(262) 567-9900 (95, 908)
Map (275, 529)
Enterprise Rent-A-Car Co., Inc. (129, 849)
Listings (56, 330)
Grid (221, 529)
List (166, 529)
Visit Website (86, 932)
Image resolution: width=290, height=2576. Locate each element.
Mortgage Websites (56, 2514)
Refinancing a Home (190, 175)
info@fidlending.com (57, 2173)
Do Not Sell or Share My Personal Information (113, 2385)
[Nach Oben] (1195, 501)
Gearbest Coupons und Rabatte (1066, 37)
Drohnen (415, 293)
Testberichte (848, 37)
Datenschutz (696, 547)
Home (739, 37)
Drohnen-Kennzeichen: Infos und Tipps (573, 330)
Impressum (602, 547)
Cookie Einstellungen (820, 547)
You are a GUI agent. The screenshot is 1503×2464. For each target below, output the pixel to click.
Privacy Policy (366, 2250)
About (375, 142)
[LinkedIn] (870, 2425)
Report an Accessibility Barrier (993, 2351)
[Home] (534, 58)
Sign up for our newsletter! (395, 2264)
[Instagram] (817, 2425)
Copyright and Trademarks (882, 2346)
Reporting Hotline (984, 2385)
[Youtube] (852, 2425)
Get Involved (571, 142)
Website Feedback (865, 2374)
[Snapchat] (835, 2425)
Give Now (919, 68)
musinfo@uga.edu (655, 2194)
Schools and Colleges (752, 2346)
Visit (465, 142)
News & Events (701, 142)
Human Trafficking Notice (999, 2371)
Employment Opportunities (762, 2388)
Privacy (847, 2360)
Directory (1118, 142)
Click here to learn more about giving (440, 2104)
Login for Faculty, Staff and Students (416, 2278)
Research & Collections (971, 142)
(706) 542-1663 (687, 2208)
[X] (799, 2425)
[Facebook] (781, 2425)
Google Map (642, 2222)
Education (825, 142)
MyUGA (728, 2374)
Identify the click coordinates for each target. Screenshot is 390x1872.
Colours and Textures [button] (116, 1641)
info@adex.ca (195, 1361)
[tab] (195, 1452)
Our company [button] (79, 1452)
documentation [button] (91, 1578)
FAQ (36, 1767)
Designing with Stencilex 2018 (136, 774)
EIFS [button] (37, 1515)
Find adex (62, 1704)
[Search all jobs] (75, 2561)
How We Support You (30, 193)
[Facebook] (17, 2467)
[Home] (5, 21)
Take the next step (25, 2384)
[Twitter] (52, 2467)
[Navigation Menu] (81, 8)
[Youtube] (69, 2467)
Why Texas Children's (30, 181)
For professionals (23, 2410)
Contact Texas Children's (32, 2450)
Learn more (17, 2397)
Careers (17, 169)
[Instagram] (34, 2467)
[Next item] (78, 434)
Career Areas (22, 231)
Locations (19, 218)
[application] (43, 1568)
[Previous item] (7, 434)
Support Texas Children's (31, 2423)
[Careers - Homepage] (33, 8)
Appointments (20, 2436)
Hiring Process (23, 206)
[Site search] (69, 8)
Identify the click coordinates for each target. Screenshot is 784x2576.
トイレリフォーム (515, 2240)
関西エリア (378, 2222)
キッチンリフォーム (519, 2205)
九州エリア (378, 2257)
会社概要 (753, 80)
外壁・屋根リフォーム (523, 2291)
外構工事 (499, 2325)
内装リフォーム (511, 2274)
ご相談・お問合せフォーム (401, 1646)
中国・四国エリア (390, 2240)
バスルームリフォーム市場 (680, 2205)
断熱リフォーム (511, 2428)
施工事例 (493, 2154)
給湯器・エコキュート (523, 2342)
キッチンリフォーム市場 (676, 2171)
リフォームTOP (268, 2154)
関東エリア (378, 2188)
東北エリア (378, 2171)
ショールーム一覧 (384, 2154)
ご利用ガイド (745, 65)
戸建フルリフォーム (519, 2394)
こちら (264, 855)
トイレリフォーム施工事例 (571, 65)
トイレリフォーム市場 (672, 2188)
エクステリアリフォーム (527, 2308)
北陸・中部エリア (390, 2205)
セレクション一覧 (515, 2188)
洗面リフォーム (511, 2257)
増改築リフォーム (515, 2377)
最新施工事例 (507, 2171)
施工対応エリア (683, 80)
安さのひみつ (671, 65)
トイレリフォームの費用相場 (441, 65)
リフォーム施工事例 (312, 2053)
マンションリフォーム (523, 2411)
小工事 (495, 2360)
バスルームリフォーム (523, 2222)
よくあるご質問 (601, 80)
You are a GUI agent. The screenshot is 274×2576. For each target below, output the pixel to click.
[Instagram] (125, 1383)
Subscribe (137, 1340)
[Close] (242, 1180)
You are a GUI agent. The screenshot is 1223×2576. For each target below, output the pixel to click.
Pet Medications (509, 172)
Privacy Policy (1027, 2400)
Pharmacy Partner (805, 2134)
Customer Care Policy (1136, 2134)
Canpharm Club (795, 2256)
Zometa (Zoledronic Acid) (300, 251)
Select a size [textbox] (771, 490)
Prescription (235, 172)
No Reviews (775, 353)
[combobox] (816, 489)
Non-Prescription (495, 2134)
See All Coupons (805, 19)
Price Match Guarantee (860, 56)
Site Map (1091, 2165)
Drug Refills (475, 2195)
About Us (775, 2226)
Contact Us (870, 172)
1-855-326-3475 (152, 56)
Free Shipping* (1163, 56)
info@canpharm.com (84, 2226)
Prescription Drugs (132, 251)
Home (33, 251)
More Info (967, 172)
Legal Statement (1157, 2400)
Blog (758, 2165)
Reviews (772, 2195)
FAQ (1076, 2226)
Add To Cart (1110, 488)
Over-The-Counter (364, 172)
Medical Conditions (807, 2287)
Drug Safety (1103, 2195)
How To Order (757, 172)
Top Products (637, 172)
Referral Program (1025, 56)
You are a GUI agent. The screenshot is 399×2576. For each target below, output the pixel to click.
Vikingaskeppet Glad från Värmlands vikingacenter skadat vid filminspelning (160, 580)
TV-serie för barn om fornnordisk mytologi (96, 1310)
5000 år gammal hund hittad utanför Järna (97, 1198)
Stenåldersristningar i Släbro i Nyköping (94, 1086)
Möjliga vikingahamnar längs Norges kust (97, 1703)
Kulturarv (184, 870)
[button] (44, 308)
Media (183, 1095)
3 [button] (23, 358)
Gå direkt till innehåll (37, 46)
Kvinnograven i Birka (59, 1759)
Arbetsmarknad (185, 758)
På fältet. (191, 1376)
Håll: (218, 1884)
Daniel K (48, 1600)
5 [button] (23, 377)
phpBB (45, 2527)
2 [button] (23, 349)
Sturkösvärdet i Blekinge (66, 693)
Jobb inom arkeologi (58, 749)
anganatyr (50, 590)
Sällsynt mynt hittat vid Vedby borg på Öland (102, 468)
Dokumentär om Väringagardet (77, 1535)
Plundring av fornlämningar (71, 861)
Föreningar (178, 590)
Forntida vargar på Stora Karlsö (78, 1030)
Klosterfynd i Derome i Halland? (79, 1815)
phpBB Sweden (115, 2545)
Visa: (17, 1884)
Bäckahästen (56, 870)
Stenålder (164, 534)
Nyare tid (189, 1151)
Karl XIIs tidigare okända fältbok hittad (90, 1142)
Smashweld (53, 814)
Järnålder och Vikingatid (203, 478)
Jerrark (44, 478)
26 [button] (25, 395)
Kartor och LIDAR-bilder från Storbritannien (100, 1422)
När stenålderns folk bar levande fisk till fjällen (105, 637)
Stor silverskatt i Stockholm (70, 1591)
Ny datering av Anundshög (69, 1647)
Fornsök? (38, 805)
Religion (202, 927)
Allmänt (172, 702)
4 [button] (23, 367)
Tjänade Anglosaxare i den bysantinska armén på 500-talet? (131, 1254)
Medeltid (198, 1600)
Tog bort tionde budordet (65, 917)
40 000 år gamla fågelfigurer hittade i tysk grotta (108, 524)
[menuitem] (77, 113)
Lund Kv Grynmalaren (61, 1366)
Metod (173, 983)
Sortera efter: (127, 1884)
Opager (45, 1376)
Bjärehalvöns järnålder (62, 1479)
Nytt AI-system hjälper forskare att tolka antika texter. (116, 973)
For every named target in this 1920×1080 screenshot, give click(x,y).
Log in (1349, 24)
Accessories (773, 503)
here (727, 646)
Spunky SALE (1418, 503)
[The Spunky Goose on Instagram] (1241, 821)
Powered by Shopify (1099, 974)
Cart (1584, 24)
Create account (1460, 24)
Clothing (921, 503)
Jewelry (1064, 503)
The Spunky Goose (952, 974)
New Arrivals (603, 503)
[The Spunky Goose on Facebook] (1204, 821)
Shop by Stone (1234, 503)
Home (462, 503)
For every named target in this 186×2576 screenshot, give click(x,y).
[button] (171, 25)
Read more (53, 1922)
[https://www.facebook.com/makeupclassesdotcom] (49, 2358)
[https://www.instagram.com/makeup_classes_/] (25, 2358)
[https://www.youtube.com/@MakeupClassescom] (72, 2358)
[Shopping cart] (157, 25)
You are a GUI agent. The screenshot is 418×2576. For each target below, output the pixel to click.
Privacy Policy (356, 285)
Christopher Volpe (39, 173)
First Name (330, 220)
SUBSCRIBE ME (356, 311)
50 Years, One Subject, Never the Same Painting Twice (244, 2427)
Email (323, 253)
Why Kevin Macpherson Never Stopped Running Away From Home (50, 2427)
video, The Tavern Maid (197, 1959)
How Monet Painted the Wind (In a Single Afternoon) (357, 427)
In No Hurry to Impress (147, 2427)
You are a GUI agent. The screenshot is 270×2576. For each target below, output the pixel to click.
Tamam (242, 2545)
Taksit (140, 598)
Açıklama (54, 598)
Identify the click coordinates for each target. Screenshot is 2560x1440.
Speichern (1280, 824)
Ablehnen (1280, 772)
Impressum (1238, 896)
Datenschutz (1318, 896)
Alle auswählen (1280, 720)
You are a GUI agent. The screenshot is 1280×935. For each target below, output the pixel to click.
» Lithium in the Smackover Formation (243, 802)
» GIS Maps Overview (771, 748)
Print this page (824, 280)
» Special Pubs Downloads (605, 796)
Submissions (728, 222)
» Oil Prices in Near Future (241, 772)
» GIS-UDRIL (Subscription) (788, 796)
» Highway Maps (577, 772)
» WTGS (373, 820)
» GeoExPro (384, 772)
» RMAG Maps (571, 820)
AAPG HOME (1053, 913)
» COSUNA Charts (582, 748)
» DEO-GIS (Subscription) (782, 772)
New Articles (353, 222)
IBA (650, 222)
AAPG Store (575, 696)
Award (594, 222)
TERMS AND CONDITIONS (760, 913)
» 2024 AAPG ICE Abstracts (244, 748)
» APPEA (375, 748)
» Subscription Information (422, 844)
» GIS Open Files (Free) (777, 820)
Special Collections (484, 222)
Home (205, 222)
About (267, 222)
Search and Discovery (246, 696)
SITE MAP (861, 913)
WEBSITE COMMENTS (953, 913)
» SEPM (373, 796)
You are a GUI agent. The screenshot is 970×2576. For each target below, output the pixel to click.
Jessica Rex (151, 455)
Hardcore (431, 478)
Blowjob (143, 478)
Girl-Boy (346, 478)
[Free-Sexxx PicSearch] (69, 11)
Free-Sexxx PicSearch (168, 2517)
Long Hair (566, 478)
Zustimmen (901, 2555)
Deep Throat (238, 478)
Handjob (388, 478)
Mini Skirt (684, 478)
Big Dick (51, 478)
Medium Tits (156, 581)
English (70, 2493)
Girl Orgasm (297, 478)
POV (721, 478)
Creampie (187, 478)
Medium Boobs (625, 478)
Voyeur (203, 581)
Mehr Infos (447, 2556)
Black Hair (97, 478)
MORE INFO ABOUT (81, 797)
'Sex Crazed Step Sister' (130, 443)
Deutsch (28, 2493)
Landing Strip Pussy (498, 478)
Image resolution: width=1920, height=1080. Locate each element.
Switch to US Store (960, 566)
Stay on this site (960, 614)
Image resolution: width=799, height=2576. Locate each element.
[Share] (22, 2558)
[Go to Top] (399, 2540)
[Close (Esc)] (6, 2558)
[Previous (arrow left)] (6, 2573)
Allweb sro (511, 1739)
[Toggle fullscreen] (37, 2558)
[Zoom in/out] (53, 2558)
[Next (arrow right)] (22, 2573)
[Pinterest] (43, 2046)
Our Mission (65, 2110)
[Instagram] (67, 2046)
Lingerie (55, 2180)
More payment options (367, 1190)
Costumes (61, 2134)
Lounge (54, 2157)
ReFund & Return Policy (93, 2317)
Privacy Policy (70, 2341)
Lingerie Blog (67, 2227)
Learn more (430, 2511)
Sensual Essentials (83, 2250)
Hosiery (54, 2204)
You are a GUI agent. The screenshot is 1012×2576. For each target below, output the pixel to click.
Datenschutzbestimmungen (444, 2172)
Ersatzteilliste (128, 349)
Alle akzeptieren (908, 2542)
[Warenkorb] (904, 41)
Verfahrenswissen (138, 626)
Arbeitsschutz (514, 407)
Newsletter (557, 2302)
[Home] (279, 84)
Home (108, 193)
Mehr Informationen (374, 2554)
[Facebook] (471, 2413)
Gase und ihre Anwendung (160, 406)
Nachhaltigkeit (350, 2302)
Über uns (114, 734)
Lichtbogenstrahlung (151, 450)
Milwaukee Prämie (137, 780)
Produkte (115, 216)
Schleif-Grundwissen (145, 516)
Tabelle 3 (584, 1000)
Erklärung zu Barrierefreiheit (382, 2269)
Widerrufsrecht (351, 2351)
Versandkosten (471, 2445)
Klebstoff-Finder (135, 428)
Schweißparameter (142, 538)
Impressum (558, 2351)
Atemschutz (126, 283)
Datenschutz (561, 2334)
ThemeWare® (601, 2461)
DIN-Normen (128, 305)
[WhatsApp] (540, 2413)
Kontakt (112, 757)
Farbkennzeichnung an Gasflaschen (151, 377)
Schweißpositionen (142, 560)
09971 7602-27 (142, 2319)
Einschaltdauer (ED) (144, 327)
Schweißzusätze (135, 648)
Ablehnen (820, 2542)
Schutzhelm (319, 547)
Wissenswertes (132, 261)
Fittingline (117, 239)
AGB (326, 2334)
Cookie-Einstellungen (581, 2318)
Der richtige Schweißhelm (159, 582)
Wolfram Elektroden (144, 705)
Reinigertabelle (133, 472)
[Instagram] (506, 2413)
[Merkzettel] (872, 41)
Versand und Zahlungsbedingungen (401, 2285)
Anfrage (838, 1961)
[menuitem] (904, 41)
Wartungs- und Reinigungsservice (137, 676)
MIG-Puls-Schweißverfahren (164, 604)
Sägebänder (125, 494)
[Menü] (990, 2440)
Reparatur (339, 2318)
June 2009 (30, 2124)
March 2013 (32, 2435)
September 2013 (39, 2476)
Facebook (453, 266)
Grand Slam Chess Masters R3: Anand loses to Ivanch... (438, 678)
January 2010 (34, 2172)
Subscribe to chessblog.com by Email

————

Task to complete
Go to the line in the material above that contains "Fornsök? (38, 805)" and copy exactly from there through the line that contains "[https://www.instagram.com/makeup_classes_/] (25, 2358)", stopping after it.

Written answer
Fornsök? (38, 805)
Religion (202, 927)
Allmänt (172, 702)
4 [button] (23, 367)
Tjänade Anglosaxare i den bysantinska armén på 500-talet? (131, 1254)
Medeltid (198, 1600)
Tog bort tionde budordet (65, 917)
40 000 år gamla fågelfigurer hittade i tysk grotta (108, 524)
[menuitem] (77, 113)
Lund Kv Grynmalaren (61, 1366)
Metod (173, 983)
Sortera efter: (127, 1884)
Opager (45, 1376)
Bjärehalvöns järnålder (62, 1479)
Nytt AI-system hjälper forskare att tolka antika texter. (116, 973)
For every named target in this 1920×1080 screenshot, give click(x,y).
Log in (1349, 24)
Accessories (773, 503)
here (727, 646)
Spunky SALE (1418, 503)
[The Spunky Goose on Instagram] (1241, 821)
Powered by Shopify (1099, 974)
Cart (1584, 24)
Create account (1460, 24)
Clothing (921, 503)
Jewelry (1064, 503)
The Spunky Goose (952, 974)
New Arrivals (603, 503)
[The Spunky Goose on Facebook] (1204, 821)
Shop by Stone (1234, 503)
Home (462, 503)
For every named target in this 186×2576 screenshot, give click(x,y).
[button] (171, 25)
Read more (53, 1922)
[https://www.facebook.com/makeupclassesdotcom] (49, 2358)
[https://www.instagram.com/makeup_classes_/] (25, 2358)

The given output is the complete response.